Die Wahrheit: Befreite Greise
Weil immer mehr Menschen keinen Kontakt zu ihrem inneren Greis finden, bietet ein Age-Coach nun Kurse in altersgerechtem Verhalten an.
„Alles begann damit“, erzählt Bernd Klapproth, „dass mich jemand fragte, wie ich am Anfang mit der Gleitsichtbrille zurechtgekommen wäre. So beim Treppensteigen vor allem.“ Der PC-Spezialist, der nebenbei im Internet individuelle Brillenetuis vertreibt, hatte keinerlei Probleme. Als hätte er sein Leben lang Gleitsichtbrille getragen. Keine Irritationen, kein Stolpern durch falsche Fokussierung.
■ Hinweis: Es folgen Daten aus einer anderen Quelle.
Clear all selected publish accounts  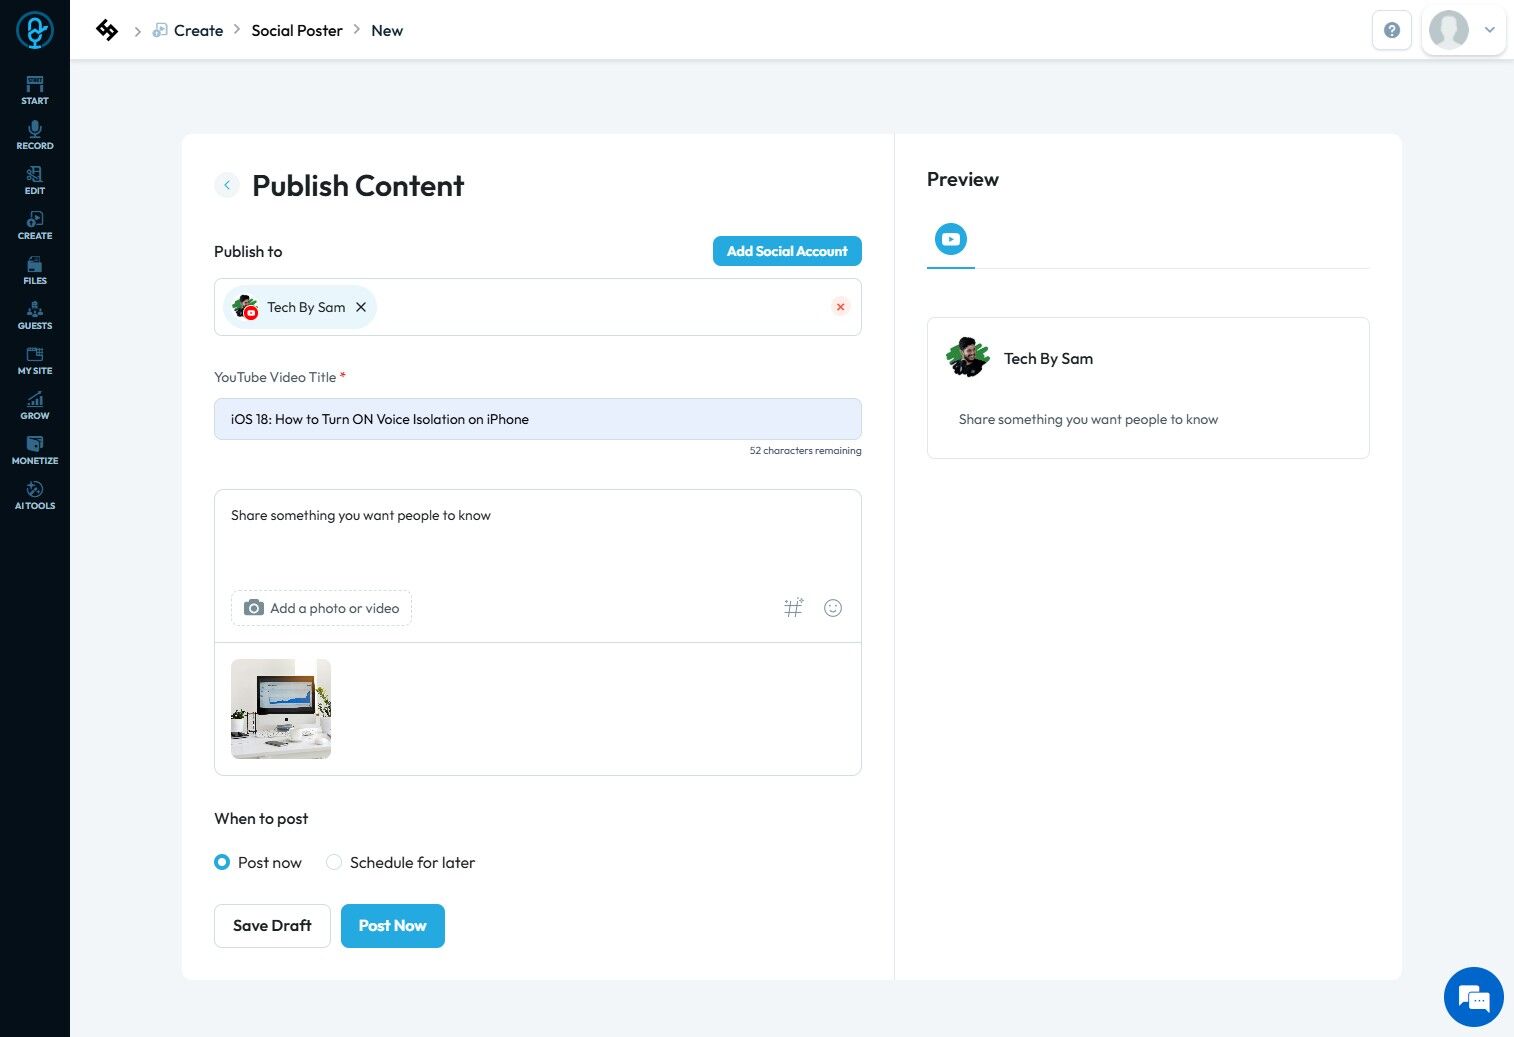(x=840, y=307)
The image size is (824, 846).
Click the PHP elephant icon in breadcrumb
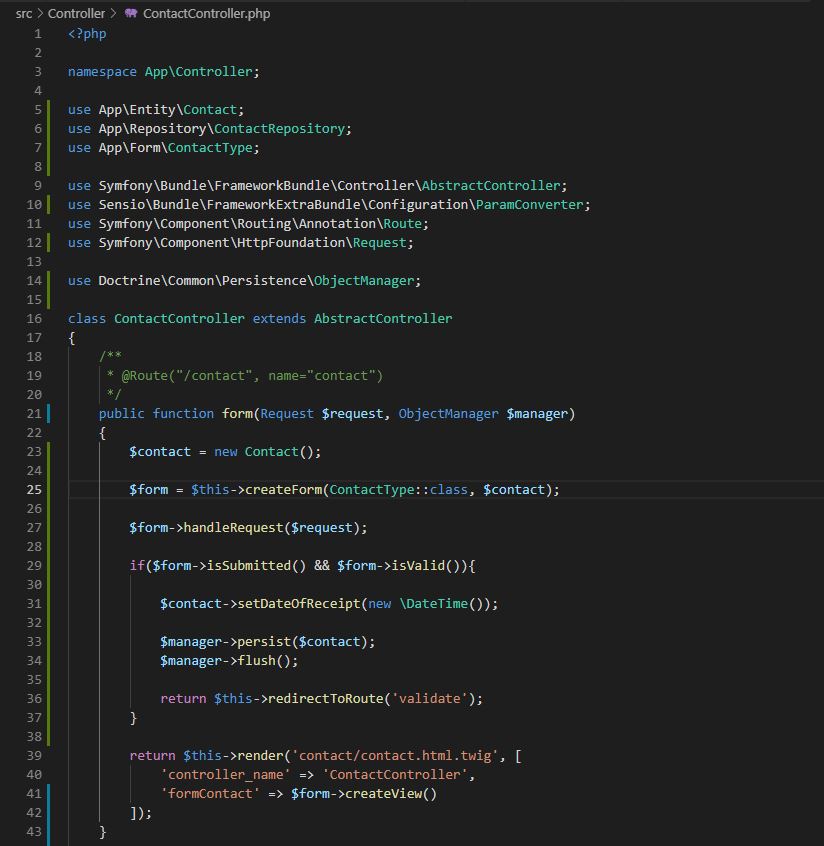coord(131,14)
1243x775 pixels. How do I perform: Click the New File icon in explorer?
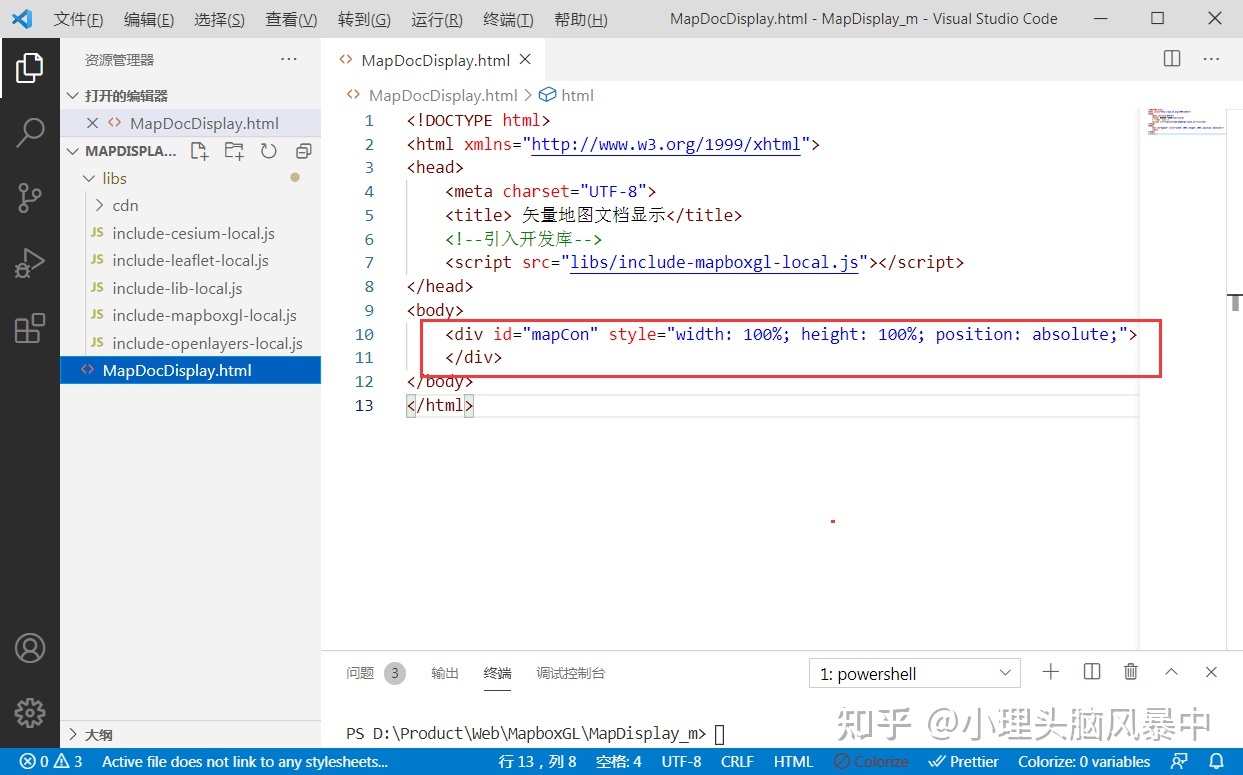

Wir treffen den jungenhaften Mittfünfziger – vom Typ her eine Mischung aus Richard David Precht und einem Kirmesboxer – in einem lichtdurchfluteten, holzgetäfelten Seminarraum im Erftkreis. „Vielleicht bin ich ein Naturtalent“, sagt er ohne ein Spur von Überheblichkeit, „und wenn ich schon gut in Gleitsichtbrille bin, handelt es sich bei mir vielleicht ganz im Allgemeinen um ein Naturtalent im Altern.“
Grauköpfe auf dem Pixies-Konzert
In ihm gärte eine Idee. Denn wer altert gerade? Schüttelt das graue Haar auf Pixies-Konzerten? Spielt mit Weitsichtigkeit kämpfend am Smartphone herum? Die geburtenstarken Jahrgänge. Ein enormer Markt. In kürzester Zeit hatte der gelernte Heiopei ein Konzept zusammengeschustert und bietet jetzt als „Age-Coach“ Gruppen-Kurse an: „Act your age – Den inneren Greis befreien.“
„Im Bekanntenkreis habe ich 52-Jährige, die sich immer noch aufregen, wenn sie von jungen Leuten gesiezt werden“, lacht Klapproth, „die haben überhaupt keinen Kontakt zu ihrem inneren Greis.“
In seinen Wochenendseminaren lernt man, in Strickjacke auf dem Sofa zu sitzen und mit dem Partner oder der Partnerin beim Fernsehen altersgemäße Dialoge zu führen: „Mann, ist der alt geworden.“ – „Echt, lebt die noch?“ – „Der war doch mit der Dings zusammen, die in diesen Film da mitgespielt hat, mit dem einen da, den du nicht leiden kannst.“
Spießer und Jammerlappen
In weiteren Rollenspielen wird eingeübt, wie man Halbwüchsige in der Bahn anraunzt, sobald sie die Füße auf die Sitze legen, oder wie man sich quasi anlasslos über die Jugend von heute aufregt. „Hier hilft uns die Textanalyse aktueller Songs“, sagt Klapproth, „der Sänger von AnnenMayKantereit träumt in einem Lied beispielsweise davon, mit seiner Freundin in eine Altbauwohnung im dritten Stock zu ziehen. Silbermond fordern seit Jahren ‚Ein kleines bisschen Sicherheit‘. Das sind doch alles Spießer und Jammerlappen.“
Klapproth versucht ganz bewusst, den Konflikt zwischen den Generationen zu schüren, wenn auch teils mit umgekehrten Vorzeichen im Vergleich zu den siebziger Jahren. Ohne Generationskonflikt, behauptet der selbstbewusste Hobbytheoretiker, gäbe es keinen gesellschaftlichen Fortschritt.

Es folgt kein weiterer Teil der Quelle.